The Purge Continues—Turkey Dismisses Another 786 People from Universities in Post Coup Crackdown

Updated: Apr 30, 2019

On January 6, 2017, the Turkish government issued three new emergency decrees that dismissed 8,390 civil servants from their positions in several state institutions, including the ministries of Health and Justice, the Office of Law Enforcement, the Armed Forces, and the Turkish Council of State.

649 academics, along with more than a hundred administrative staff members, lost their positions at several universities. 41 of the dismissed scholars were members of the Academics for Peace initiative.

Since July 2016, more than 120,000 people have been dismissed while nearly 44,000 have been jailed and more than 80,000 detained. With the latest decrees, the number of academics who have lost their jobs across the country has reached a total of 6,986.

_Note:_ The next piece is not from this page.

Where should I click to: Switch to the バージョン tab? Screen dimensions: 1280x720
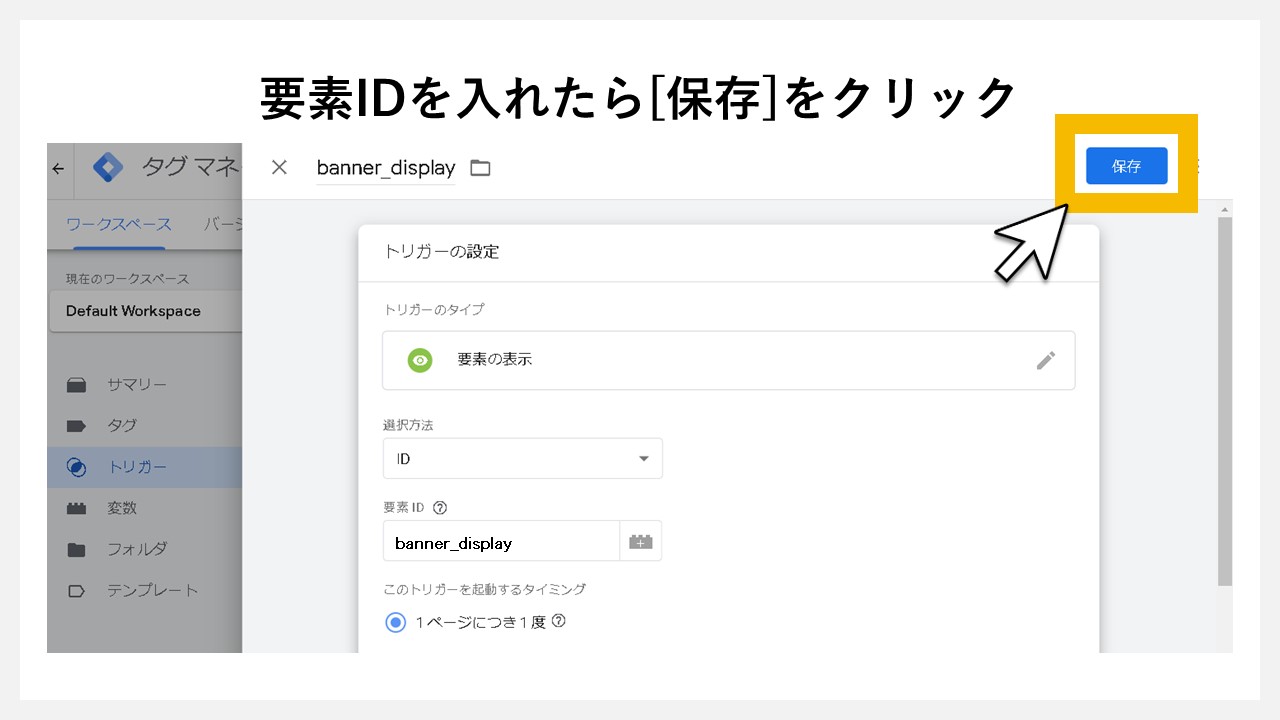[226, 225]
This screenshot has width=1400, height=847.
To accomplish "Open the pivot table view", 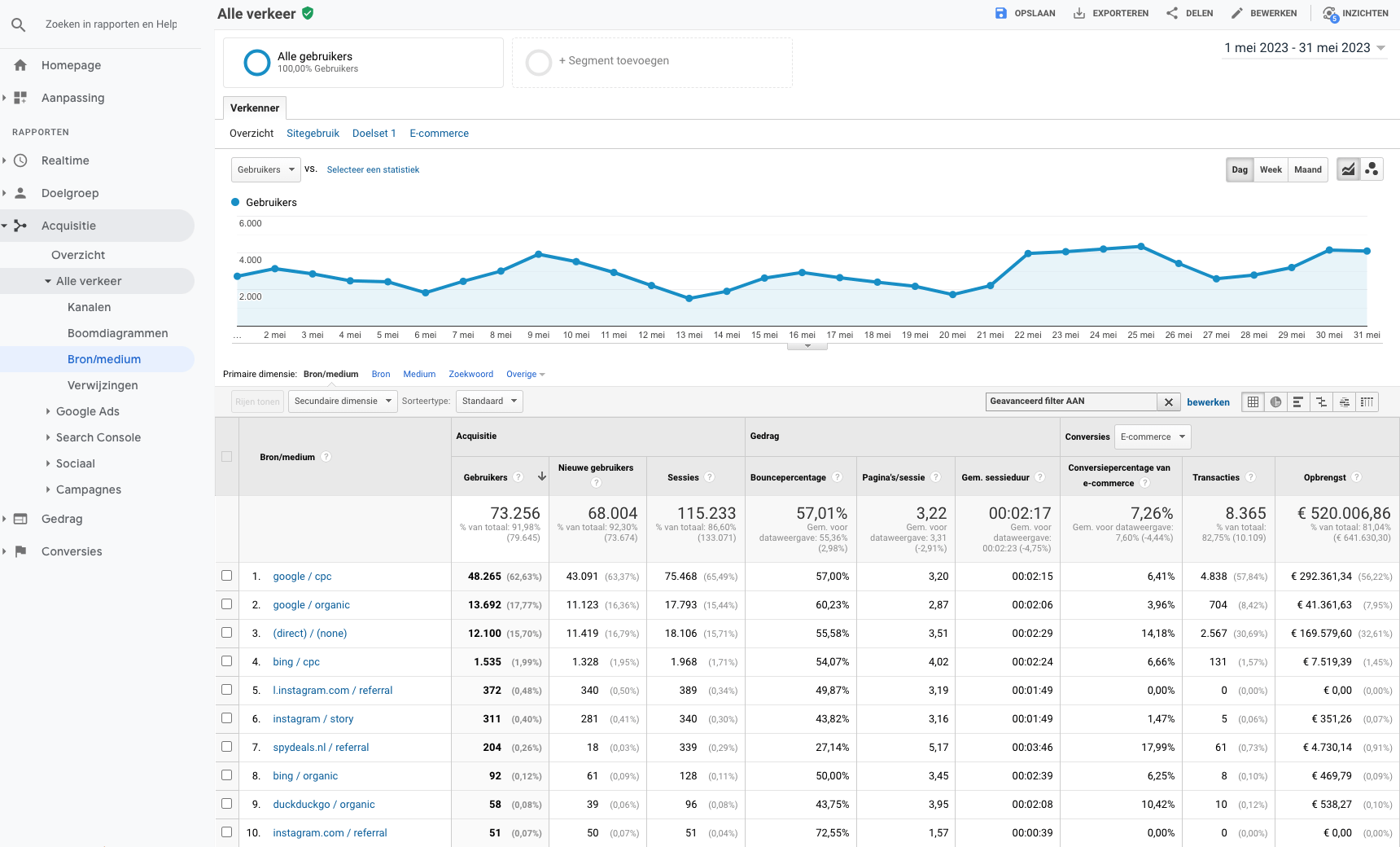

Friday's decrees also shut down 83 civil society associations. The real estate holdings of these associations, as well as the confiscated private companies’ assets, were put at the disposal of state-appointed trustees. Hundreds of firms, many of which smaller provincial businesses, have been seized in the postcoup crackdown.

Another significant change introduced by these decrees is concerned with citizenship laws. The new regulation enables authorities to strip Turkish nationals who live abroad of their citizenship if they do not come back to Turkey within three months of being summoned by the Turkish state.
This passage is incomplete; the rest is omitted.